The Hurricane Wilma Emergency Relief Act is awaiting the President's signature. Upon the act being signed, taxpayers who identify themselves as victims of Hurricane Wilma will be eligible for relief if they live in the following 20 counties: Brevard, Broward, Charlotte, Collier, DeSoto, Glades, Hardee, Hendry, Highlands, Indian River, Lee, Martin, Miami-Dade, Monroe, Okeechobee, Osceola, Palm Beach, Polk, St. Lucie and Sarasota.
The IRS has requested that any envelopes or correspondence that are subject to these extended deadlines should have either Hurricane Wilma or Hurricane Katrina printed in red on the top of the envelope or tax form to identify them as coming from a hurricane victim. The IRS has set up a special help line for hurricane victims at (866) 562-5227.
Gallagher said that tax breaks are also available for good Samaritans who took in homeless Katrina victims for at least 60 days. You can take an extra $500 exemption for each of your guests, up to a maximum of $2,000.
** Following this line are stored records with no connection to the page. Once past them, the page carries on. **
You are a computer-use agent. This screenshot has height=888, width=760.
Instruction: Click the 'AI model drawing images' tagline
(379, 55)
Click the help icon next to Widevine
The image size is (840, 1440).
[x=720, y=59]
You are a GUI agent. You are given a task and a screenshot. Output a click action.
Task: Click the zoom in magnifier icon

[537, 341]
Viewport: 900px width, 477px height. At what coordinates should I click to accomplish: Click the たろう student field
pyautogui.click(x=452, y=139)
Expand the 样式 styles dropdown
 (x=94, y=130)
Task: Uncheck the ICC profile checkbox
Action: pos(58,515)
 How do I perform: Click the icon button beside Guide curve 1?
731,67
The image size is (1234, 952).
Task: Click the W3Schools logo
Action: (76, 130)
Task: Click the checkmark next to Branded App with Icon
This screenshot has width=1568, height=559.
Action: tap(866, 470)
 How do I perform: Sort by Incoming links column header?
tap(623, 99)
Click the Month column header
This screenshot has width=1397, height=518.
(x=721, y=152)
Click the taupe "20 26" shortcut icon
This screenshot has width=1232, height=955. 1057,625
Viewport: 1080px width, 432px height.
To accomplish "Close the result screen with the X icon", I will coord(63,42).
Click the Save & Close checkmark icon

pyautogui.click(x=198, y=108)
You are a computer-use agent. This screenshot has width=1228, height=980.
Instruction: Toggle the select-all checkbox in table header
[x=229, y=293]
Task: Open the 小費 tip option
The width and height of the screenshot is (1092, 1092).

The Florida Department of Revenue (DOR) announced it will work with filers and companies in areas designated as federally declared disaster areas to extend filing and payment deadlines on a case-by-case basis. DOR can be contacted at 800-352-3671 between 8 a.m. and 7 p.m. Links to websites with information on all of these issues can be found at www.fldfs.com
As a statewide elected officer of the Florida Cabinet, Chief Financial Officer Tom Gallagher oversees the Department of Financial Services, a multi-division state agency responsible for management of state funds and unclaimed property, assisting consumers who request information and help related to financial services, and investigating financial fraud. Gallagher also serves as the State Fire Marshal.